[[ Data extracts open ]]

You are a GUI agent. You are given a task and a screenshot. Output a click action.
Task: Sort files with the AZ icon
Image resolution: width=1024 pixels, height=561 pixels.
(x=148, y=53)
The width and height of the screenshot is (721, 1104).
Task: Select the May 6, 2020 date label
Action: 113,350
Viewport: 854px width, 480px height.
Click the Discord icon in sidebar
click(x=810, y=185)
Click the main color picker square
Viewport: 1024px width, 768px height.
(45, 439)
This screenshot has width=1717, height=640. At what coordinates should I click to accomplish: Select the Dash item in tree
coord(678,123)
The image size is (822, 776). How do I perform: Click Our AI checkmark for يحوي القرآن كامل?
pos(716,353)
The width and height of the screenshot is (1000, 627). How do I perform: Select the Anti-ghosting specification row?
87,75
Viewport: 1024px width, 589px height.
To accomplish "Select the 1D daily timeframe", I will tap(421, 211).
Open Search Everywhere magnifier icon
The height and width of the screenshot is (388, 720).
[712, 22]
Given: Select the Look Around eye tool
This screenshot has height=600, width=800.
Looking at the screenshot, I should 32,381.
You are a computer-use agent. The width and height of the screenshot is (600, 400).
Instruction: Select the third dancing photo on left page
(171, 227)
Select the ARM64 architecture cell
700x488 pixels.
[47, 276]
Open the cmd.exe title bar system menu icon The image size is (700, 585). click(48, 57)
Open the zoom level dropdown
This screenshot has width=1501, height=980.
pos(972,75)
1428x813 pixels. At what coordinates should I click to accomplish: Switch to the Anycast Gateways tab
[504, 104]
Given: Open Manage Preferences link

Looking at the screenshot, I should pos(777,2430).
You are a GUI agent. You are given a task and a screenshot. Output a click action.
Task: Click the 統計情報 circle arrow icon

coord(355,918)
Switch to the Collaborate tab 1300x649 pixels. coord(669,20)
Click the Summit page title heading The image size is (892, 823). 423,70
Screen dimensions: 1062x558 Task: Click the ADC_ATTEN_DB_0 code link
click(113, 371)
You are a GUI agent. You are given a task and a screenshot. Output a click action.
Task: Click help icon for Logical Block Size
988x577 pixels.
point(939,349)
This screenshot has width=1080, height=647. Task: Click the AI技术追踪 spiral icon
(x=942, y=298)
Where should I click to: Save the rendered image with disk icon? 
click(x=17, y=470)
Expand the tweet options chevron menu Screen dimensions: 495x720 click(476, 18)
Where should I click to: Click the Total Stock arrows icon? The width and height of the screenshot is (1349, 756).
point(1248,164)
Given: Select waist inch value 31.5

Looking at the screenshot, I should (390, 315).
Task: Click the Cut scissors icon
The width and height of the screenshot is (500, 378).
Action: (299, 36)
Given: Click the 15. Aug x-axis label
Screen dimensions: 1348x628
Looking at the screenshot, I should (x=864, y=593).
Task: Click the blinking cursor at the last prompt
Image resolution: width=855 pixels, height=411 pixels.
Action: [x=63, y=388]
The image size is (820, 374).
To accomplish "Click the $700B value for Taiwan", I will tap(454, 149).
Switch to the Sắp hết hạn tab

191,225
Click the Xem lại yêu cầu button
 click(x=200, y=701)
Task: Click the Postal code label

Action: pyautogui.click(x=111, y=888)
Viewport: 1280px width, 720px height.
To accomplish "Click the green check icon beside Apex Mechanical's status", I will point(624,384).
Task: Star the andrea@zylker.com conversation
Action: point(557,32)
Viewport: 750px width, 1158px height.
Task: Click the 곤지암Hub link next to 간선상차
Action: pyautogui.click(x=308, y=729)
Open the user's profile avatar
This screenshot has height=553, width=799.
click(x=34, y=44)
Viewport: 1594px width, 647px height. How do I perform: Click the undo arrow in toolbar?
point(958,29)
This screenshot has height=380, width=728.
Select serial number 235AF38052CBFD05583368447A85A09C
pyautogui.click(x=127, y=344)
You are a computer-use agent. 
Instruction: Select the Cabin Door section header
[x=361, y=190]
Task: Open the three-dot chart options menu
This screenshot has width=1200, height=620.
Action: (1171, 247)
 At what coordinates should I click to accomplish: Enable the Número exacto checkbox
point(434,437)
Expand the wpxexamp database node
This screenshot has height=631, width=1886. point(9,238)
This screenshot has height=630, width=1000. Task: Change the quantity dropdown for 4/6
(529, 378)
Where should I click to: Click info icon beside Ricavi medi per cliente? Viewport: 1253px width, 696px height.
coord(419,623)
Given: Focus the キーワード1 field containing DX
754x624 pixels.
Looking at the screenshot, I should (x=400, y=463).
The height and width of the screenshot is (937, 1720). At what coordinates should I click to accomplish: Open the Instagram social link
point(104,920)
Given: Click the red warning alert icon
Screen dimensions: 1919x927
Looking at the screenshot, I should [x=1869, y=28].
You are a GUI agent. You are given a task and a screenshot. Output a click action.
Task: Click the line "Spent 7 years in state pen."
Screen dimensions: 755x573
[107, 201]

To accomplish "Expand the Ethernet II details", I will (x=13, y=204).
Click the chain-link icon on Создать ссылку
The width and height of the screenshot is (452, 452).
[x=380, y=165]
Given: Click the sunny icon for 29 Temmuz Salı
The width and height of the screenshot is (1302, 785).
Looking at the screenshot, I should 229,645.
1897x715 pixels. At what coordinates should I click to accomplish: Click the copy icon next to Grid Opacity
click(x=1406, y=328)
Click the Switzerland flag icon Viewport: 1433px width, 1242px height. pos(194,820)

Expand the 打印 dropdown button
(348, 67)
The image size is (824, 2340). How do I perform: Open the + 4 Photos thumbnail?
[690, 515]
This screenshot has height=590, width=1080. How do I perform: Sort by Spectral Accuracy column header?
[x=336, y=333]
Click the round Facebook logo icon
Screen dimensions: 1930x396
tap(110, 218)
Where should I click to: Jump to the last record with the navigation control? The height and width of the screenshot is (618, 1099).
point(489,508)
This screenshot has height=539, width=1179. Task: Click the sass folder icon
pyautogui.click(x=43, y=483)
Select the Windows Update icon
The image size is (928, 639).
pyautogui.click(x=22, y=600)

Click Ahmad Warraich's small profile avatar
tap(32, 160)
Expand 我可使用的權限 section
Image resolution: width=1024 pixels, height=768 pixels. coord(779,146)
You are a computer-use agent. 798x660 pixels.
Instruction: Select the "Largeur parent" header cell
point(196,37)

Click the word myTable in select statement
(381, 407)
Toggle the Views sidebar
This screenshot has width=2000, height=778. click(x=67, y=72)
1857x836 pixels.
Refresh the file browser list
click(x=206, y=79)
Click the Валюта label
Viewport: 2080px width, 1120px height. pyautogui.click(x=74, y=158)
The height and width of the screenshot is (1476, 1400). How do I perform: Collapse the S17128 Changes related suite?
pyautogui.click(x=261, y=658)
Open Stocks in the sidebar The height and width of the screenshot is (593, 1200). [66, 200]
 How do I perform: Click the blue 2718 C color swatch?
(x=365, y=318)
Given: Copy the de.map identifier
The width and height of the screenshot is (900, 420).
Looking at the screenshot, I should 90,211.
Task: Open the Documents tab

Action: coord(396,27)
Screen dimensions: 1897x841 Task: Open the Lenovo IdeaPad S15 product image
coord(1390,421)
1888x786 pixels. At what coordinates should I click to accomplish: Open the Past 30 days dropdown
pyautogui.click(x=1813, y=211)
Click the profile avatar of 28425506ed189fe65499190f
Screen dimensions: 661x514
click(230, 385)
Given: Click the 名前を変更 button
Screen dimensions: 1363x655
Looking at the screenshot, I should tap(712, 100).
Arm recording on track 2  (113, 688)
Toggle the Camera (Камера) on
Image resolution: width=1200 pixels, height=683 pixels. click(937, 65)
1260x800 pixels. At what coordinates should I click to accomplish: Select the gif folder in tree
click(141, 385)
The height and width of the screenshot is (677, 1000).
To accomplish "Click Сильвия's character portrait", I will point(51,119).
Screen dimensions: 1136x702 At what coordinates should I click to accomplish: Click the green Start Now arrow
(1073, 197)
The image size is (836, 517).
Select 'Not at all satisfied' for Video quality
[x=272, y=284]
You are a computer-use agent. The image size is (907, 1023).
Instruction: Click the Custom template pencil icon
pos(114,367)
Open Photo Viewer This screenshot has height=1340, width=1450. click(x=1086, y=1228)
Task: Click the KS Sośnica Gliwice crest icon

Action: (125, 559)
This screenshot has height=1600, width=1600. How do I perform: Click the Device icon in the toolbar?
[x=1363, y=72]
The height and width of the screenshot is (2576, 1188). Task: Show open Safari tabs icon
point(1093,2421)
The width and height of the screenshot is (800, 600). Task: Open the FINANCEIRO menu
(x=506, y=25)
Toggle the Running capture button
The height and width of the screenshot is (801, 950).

[[ Data extracts closed ]]

[Directions for this task] The answer is the line holding "Open Photo Viewer" and all the lines after it through the end of the records, repeated exactly.

[Result]
Open Photo Viewer This screenshot has height=1340, width=1450. click(x=1086, y=1228)
Task: Click the KS Sośnica Gliwice crest icon

Action: (125, 559)
This screenshot has height=1600, width=1600. How do I perform: Click the Device icon in the toolbar?
[x=1363, y=72]
The height and width of the screenshot is (2576, 1188). Task: Show open Safari tabs icon
point(1093,2421)
The width and height of the screenshot is (800, 600). Task: Open the FINANCEIRO menu
(x=506, y=25)
Toggle the Running capture button
The height and width of the screenshot is (801, 950).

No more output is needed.